From WBHM in Birmingham, Ala., Tanya Ott explains.
Tanya Ott: So, it's pretty ironic that I'm doing this story. On Wednesday, I worked a 20-hour day covering the Gulf oil spill. But it turns out there are lots of moms like me who work long hours, often outside the normal eight to five.
Jennifer Kelley: Good morning. Can we say hi?
It's 6:30 in the morning and Jennifer Kelley has already been up for hours with her baby.
Kelley: Ava Claire started our day off at 4:45 this morning. Say, "I woke up and I was ready to eat!" And then Davis woke up shortly after at five. So we've been getting ready for school, packing bottles, packing lunches, getting mommy dressed, getting ready for work...
Two-year-old Davis is dressed and just needs help buckling his sandals.
Davis: Mama, shoes.
Kelley: Mmhmm. What color are your shoes?
Then it's off to school for the kids and work for mom. Kelley works 12-hour days and is on call most nights and weekends. A study from the Sloan Work and Family Research Network finds that more women are working extra-long shifts and nights. And those night workers report getting, on average, 45 minutes less sleep than daytime workers. Kelley says she gets just four hours of sleep a night.
Kelley: But it's not a point where I feel like I can't function. I just don't think my body requires much of it.
Mary Umlauf: In America, we really undermine the value of sleep. We can probably blame it on Benjamin Franklin, you know, "early to rise."
Mary Umlauf is a sleep researcher at the University of Alabama.
Umlauf: I've always read that, you know, you can get an extra hour of productivity by simply getting up earlier. What that does is you just shave off what is actually, physiologically required for you.
A study released this week in the journal "Sleep" examines the sleep patterns of more than a million people around the world. Researchers found that people who get less than six hours of sleep a night are 12 percent more likely to die prematurely. And short of death, there's a whole host of other problems, says Mary Umlauf.
Umlauf: Lack of sleep is statistically associated with cancer, obesity -- any number of chronic health issues which are really plaguing our society.

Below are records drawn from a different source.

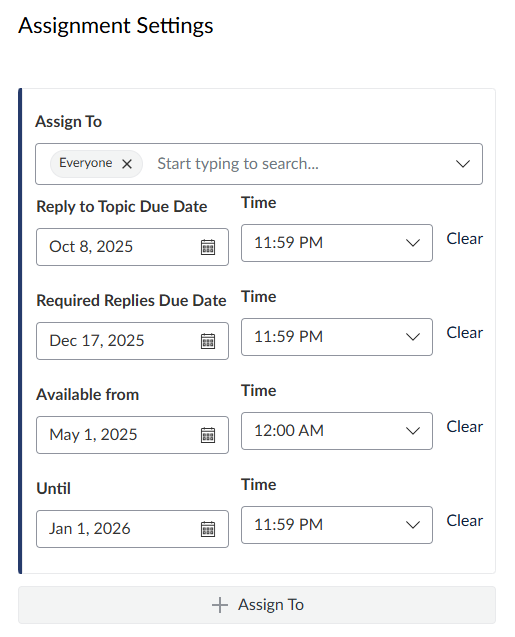
Task: Click the Dec 17, 2025 date field
Action: tap(132, 341)
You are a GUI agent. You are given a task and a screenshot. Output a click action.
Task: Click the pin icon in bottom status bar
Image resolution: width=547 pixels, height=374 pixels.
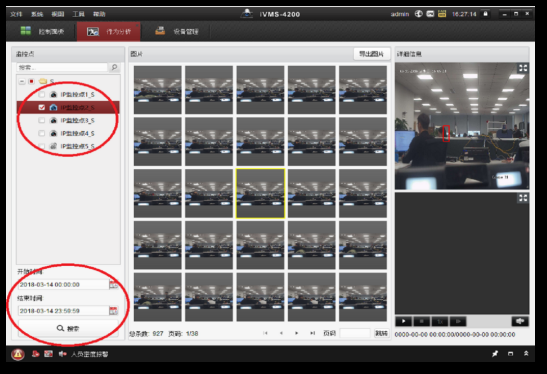coord(495,354)
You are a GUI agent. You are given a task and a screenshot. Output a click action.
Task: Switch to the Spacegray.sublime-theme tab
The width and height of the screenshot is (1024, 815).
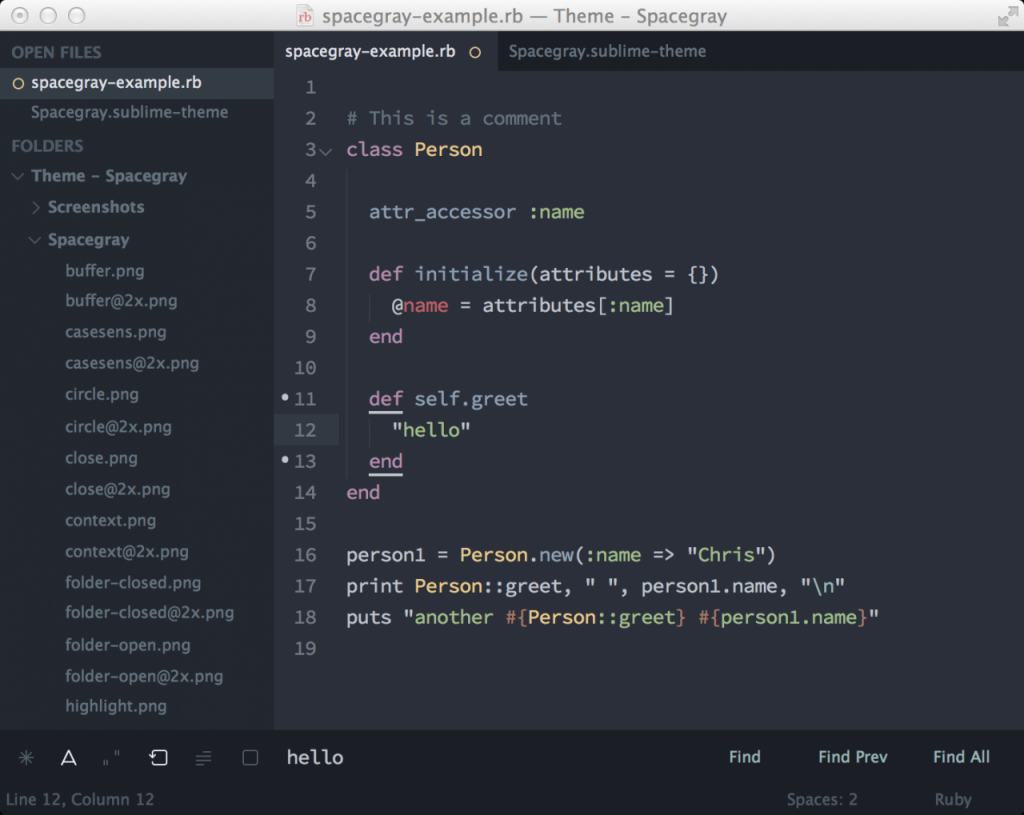click(607, 51)
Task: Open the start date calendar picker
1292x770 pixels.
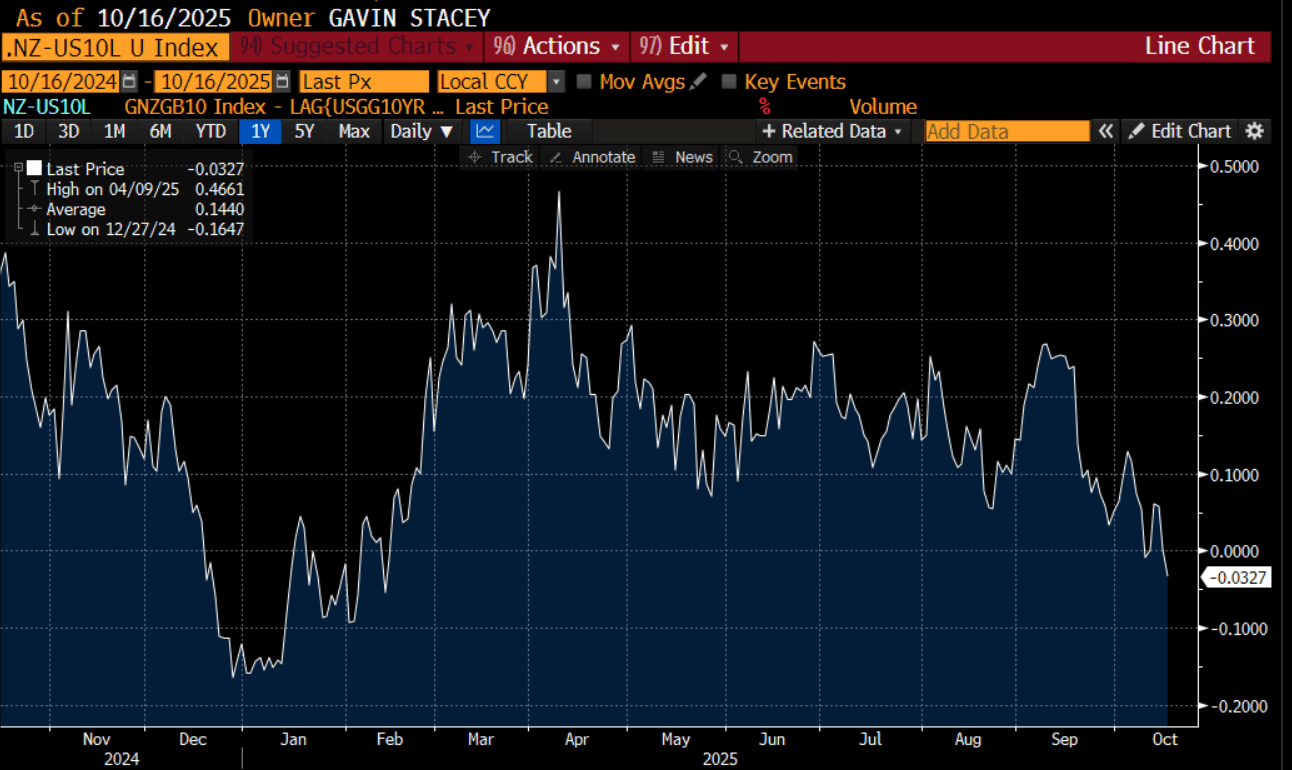Action: [x=129, y=82]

Umlauf says most people need seven to eight hours of sleep a night.
Jennifer Kelley -- that mom we heard from earlier -- she knows this way too well. She's the nurse manager of the mother-baby unit at the University of Alabama at Birmingham hospital.
Kelley: So, in here we've got little babies that we are watching, because mama needed some rest or...
Kelley says she tells new moms to get as much sleep as they can, but she admits she doesn't really take her own advice.
Me either. So kids, I have just one request this Mother's Day. I love breakfast in bed, but please, not before 9 a.m.
In Birmingham, I'm Tanya Ott for Marketplace.